随着工业数字化、网络化与智能化的推进,工业信息安全风险持续攀升,工业信息安全事件层出不穷,工业信息安全形势也日趋严峻。工业信息安全是工业领域信息安全的总称。工业信息安全防护的目标是工业企业生产所需的通信网络和互联网服务不中断,工业生产设备、控制系统、信息系统可靠正常运行,贯穿其中的数据不因偶然的或者恶意的原因遭受破坏、更改、泄露,工业生产和业务的连续性得到保障。工业信息安全涉及工业领域各个环节,包括工业控制系统安全、工业互联网安全、工业大数据安全、工业云安全、工业电子商务安全、关键信息基础设施安全等内容。与传统网络安全相比,工业信息安全有很大的不同。工业系统的目标价值更高,在保障目标对象、安全需求等方面也具有其特殊性,更侧重于维护生产运行过程的可靠稳定。

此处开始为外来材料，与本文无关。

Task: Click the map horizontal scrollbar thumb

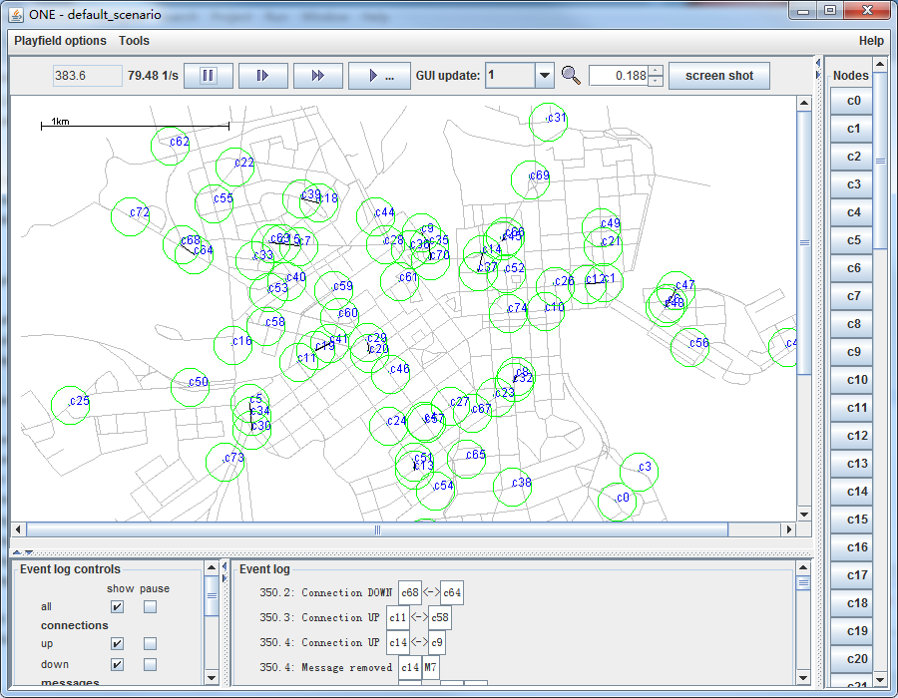Action: (376, 529)
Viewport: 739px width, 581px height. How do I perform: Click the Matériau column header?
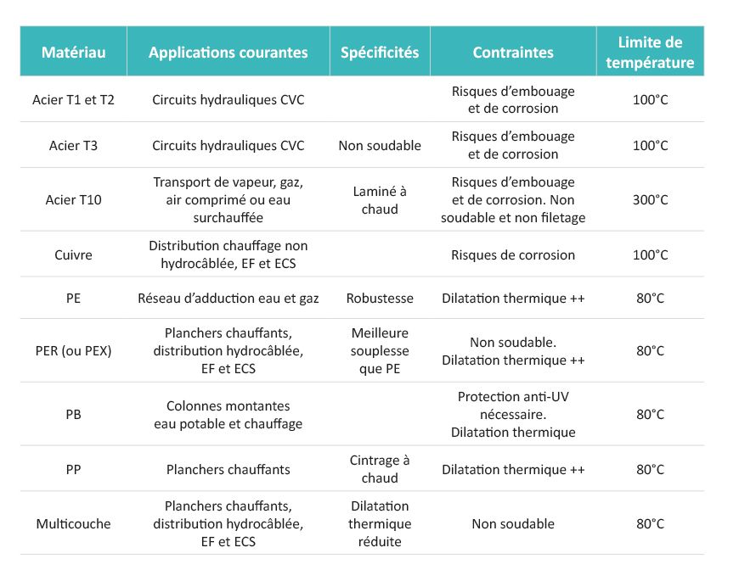(x=74, y=53)
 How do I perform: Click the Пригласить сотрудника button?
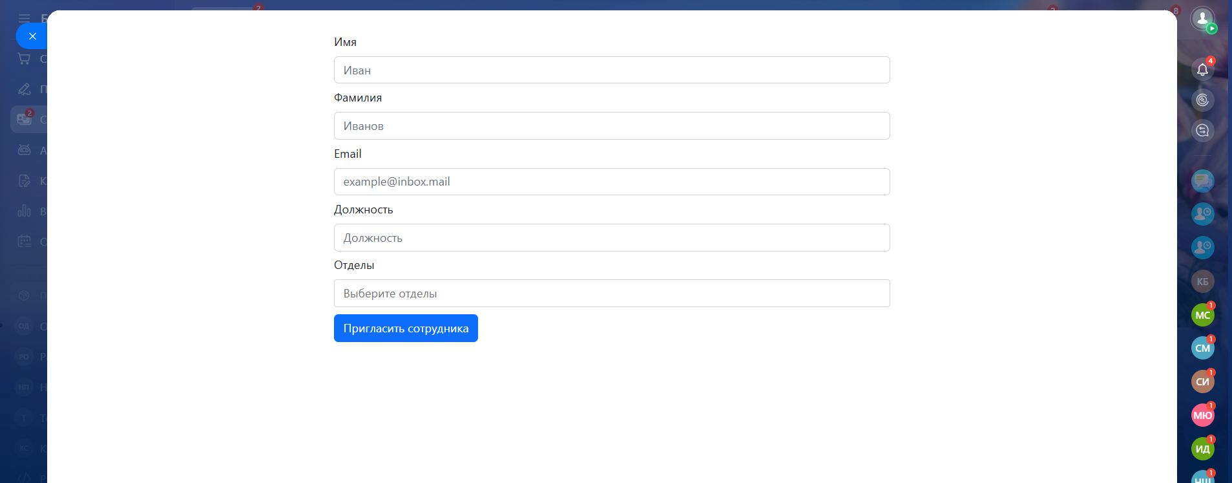coord(406,328)
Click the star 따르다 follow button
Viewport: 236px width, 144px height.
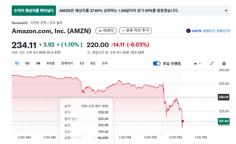106,31
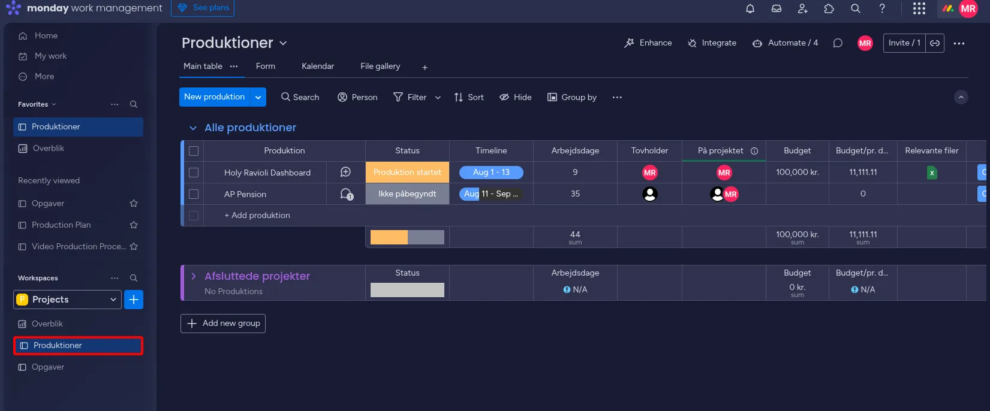Screen dimensions: 990x411
Task: Click the See plans button
Action: pyautogui.click(x=203, y=8)
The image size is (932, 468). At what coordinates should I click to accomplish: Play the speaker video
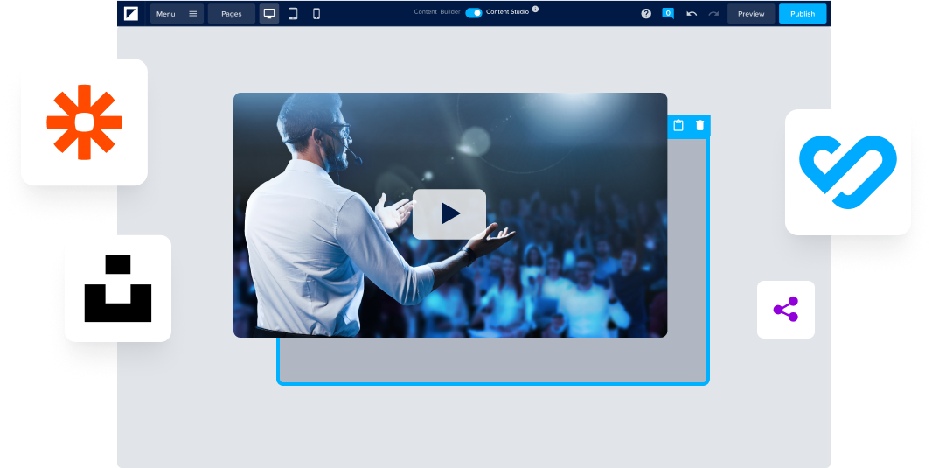click(x=449, y=213)
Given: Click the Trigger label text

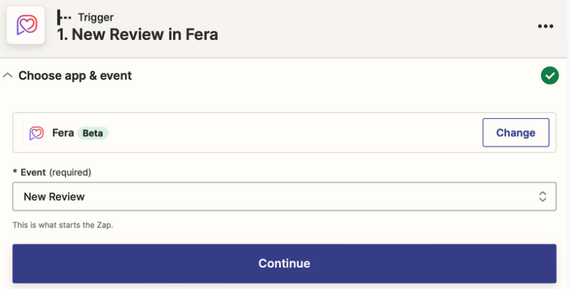Looking at the screenshot, I should (96, 17).
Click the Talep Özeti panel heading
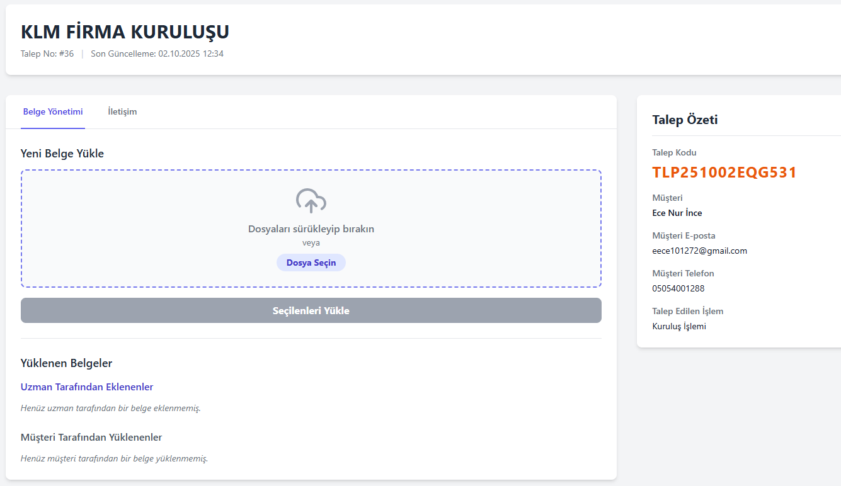Viewport: 841px width, 486px height. [685, 120]

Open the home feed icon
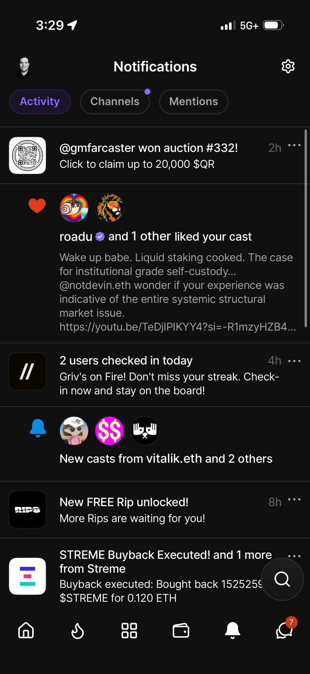[26, 631]
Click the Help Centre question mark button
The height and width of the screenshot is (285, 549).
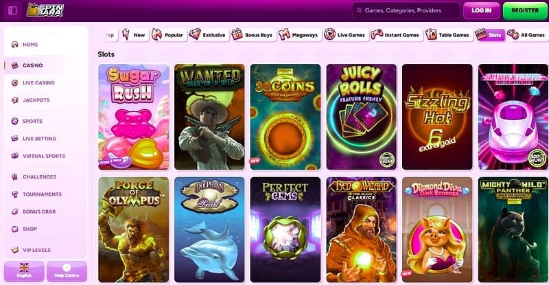click(x=67, y=271)
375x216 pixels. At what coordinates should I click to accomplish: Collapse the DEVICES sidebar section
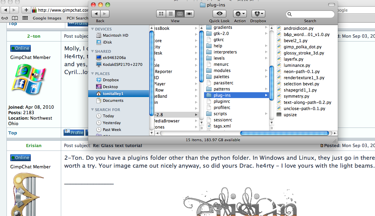coord(92,29)
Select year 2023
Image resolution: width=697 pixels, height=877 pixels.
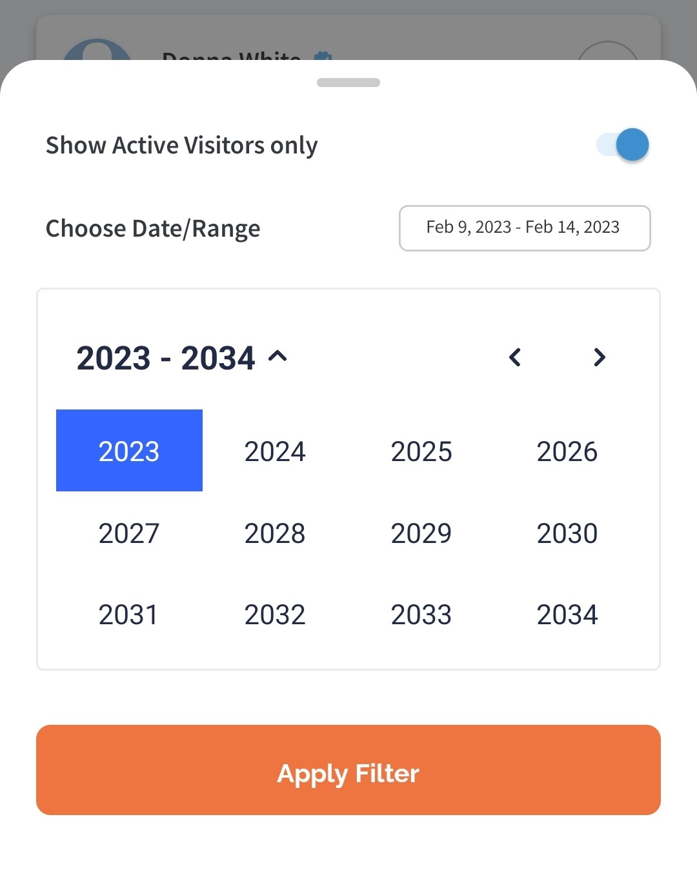point(129,451)
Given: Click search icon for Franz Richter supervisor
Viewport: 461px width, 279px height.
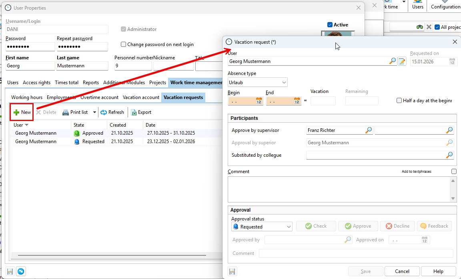Looking at the screenshot, I should click(x=369, y=130).
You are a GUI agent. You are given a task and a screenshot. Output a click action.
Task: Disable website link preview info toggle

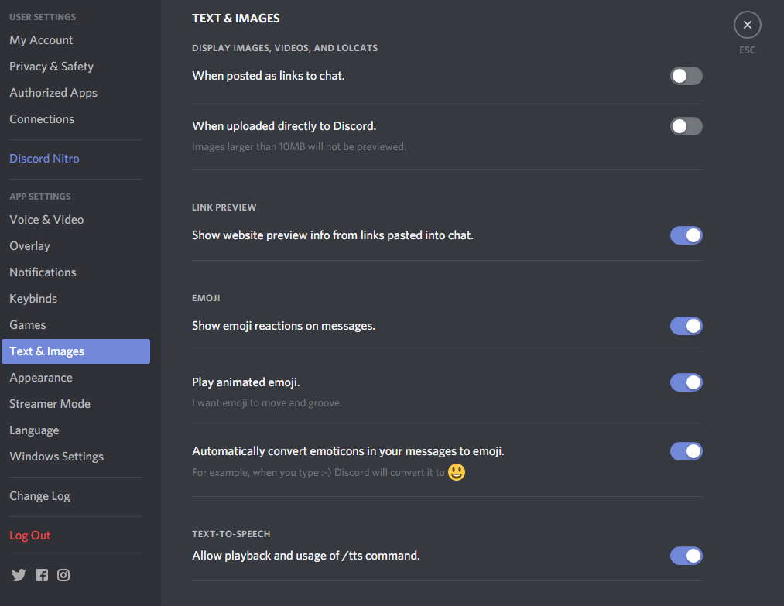point(686,235)
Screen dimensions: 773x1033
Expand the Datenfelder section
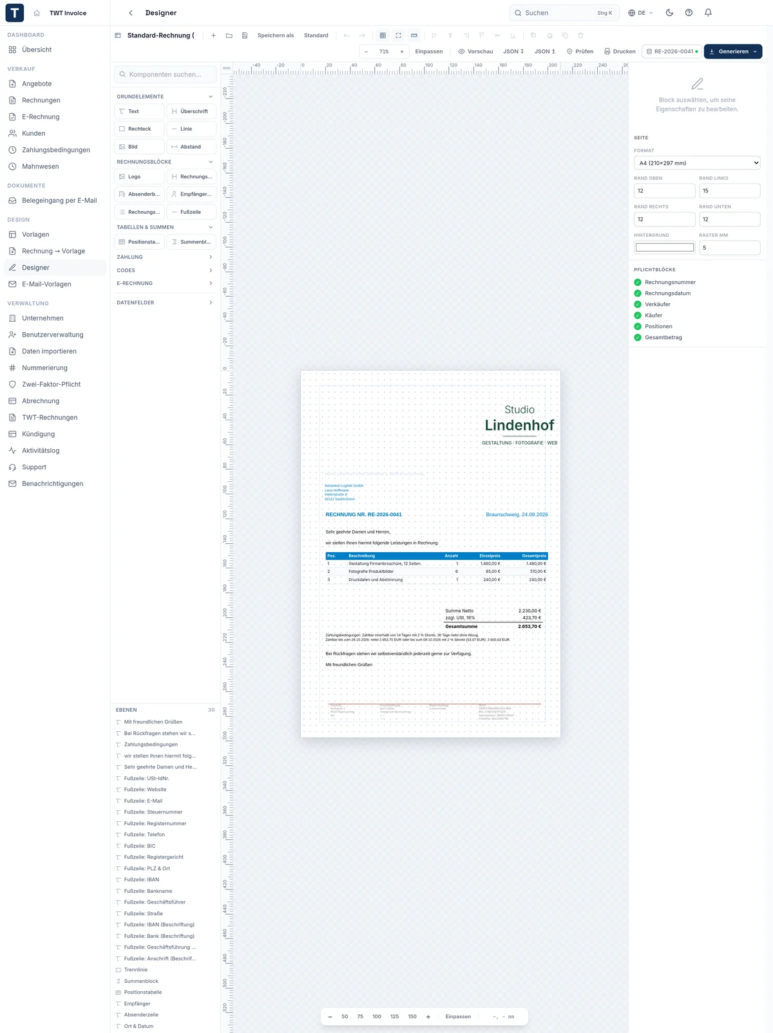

发生安全事件造成后果更为严重,不仅能造成设备故障、系统瘫痪、生产停滞,甚至还能引发安全事故。
① 工业信息安全相关标准缺失
工业互联网的网络安全、数据安全、平台安全等标准仍在制定中;工业大数据相关安全标准仍有待完善。
② 信息安全重视程度不够
工业企业普遍重发展、轻安全,对工业信息安全重视度不够,不仅缺乏有效的信息安全管理机制与应对措施,资金与人员投入也不足。
③ IT与OT安全管理难以协同
很多工业企业中,IT与OT设备及系统通常分属于不同的部门来管理,彼此独立,各自为政,在工业信息安全防护上也难以实现有效协同。
④ 安全人才缺乏
OT设备须保证全天候不间断,往往不允许频繁调试,加之OT设备普遍存在安全漏洞,由于安全人才严重匮乏,增加了工业信息安全防护上的困难。
⑤ 安全防护与监管责任难划分
工业互联网、工业大数据、工业云等涉及的安全责任主体众多,监管职能分散于多个行业主管部门,缺乏责权清晰的监管体系。